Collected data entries
★ ★ ★ ★ ★ ★ ★
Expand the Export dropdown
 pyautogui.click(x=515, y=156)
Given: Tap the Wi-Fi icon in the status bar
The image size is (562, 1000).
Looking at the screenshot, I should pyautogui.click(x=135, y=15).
★ ★ ★ ★ ★ ★ ★
Exercise objective: After locating the line with "Given: Tap the Wi-Fi icon in the status bar", please repeat it and every line after it exactly, through the end of the data above.

Result of this exercise:
Given: Tap the Wi-Fi icon in the status bar
The image size is (562, 1000).
Looking at the screenshot, I should pyautogui.click(x=135, y=15).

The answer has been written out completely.